03. Januar 2006 - Die positiven Wachstumsaussichten fuer die deutsche Wirtschaft finden allmaehlich ihren Niederschlag auf dem Arbeitsmarkt. Saisonbereinigt gab es im Dezember 2005 einen kraeftigen Rueckgang der Arbeitslosigkeit um 110.000. Nahezu alle wirtschaftswissenschaftliche Forschungsinstitute haben ihre Wachstumsprognosen fuer 2006 deutlich angehoben. Wir sehen uns in unserem Reformkurs bestaetigt und fuehren ihn fort im Sinne des Koalitionsvertrages. Wir werden durch das Wachstumspaket in Hoehe von 25 Milliarden Euro zusaetzlichen Schwung herbeifuehren. Die Unternehmen sind aufgerufen, die gestiegenen Perspektiven in mehr Beschaeftigung umzuwandeln. Spielraeume sind vorhanden.

Wir haben durch unsere Reformen die Beschaeftigungsschwelle, ab der Wachstum zu mehr Beschaeftigung fuehrt, gesenkt. Und wir werden daran arbeiten, dass die Hartz-Reformen weiter zu positiven Entwicklungen auf dem Arbeitsmarkt fuehren. Die ersten erkennbaren Vermittlungserfolge geben uns Recht mit der grundsaetzlichen Ausrichtung der Arbeitsmarktpolitik. Daran aendert auch nichts, wenn einige wenige Instrumente nicht die erhoffte Wirkung entfalten und angepasst werden.

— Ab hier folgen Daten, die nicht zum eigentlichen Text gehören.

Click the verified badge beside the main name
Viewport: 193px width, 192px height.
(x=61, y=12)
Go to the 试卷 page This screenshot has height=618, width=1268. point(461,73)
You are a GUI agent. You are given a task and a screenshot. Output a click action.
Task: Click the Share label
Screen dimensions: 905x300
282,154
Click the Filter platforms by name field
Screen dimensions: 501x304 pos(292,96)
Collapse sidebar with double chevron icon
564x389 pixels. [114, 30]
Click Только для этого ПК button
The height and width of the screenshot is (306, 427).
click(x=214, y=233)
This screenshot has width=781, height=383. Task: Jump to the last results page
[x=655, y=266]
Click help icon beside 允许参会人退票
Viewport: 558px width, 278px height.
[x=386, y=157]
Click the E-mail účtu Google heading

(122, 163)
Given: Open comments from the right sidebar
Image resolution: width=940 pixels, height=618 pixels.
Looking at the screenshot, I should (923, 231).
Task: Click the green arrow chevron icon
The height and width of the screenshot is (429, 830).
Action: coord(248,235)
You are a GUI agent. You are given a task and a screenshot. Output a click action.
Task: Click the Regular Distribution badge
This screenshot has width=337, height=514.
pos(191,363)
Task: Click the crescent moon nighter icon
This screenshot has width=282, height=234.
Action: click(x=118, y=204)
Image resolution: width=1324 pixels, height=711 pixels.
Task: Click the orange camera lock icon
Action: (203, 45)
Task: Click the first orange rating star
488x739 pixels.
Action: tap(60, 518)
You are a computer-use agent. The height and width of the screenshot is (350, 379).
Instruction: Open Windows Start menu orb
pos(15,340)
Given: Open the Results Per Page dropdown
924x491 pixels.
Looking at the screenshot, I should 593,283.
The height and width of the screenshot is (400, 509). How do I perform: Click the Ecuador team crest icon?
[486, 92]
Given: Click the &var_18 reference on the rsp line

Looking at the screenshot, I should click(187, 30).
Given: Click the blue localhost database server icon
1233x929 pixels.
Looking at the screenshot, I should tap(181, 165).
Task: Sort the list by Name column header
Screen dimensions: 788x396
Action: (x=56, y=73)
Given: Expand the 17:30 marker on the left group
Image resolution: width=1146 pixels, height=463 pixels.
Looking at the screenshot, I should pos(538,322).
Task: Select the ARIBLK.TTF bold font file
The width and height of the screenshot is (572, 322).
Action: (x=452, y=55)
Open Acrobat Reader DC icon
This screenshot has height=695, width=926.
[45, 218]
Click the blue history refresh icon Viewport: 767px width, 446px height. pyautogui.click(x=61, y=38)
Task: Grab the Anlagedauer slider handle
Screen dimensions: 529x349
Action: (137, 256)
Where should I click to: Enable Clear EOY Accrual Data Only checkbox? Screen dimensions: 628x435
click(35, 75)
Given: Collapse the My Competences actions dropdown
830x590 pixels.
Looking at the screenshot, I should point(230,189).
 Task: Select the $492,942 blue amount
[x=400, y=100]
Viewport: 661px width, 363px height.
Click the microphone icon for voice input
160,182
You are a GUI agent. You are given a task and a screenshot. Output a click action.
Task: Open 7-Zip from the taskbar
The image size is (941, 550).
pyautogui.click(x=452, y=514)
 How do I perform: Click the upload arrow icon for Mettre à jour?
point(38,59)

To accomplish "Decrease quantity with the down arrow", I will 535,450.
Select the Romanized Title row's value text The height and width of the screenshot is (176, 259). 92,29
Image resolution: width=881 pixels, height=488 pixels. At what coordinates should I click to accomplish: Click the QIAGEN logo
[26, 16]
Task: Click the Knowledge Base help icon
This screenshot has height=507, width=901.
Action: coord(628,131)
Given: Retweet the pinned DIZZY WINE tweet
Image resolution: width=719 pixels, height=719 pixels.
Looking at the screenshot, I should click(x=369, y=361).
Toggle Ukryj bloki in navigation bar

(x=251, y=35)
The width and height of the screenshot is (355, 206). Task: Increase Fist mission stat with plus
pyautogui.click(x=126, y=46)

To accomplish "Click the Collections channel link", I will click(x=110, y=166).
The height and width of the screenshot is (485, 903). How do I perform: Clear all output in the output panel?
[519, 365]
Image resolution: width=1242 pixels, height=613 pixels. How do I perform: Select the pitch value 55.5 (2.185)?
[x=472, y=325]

Die juengsten Zahlen sind ermutigend. Die Richtung stimmt. Die Zahl der Arbeitslosen hat sich im Dezember 2005 wegen der Winterpause um 75.000 Menschen erhoeht. Das ist der niedrigste Anstieg in einem Dezember seit der Wiedervereinigung.

Besonders positiv ist, dass im Bereich des Sozialgesetzbuches III die Zahl der Leistungsempfaenger zurueckgeht. Im Oktober 2005 hatten wir elf Prozent weniger Arbeitslosengeld I-Bezieher als im Vorjahr. Eine schnellere Integration und eine bessere Job-to-Job-Vermittlung zeigen erste positive Wirkungen. Hinzu kommt ein erkennbarer Anstieg der offenen Stellen. Im Vergleich zum Vorjahr hat die Zahl der gemeldeten Stellenangebote um 169.000 zugenommen. Beides zusammen zeigt das steigende Vertrauen in die Vermittlungstaetigkeiten der neuen Bundesagentur fuer Arbeit (BA). Offene Stellen werden wieder gemeldet.

Die Arbeitslosenzahl nach dem IAO-Konzept - das den internationalen Vergleich erleichtert - belief sich im November 2005 auf 3,5 Millionen Personen. Das sind nicht nur eine Million weniger als nach dem BA-Konzept. Gegenueber Oktober 2005 ist diese Zahl auch um 50.000 gesunken.

Im Jahr 2005 waren im Durchschnitt 482.000 mehr Arbeitslose registriert. Dies ist im wesentlichen auf den Hartz IV-Effekt mit etwa 380.000 Personen zurueckzufuehren. Die Jahresdurchschnittzahlen verdecken allerdings den aktuellen Trend. Und der ist schon seit mehreren Monaten erkennbar aufwaerts gerichtet. Diesen Trend werden wir bei den kommenden politischen Entscheidungen weiter unterstuetzen. Hierbei gilt fuer die SPD das Prinzip: Reformen mit Augenmass und sozialer Balance und keine populistischen Schnellschuesse.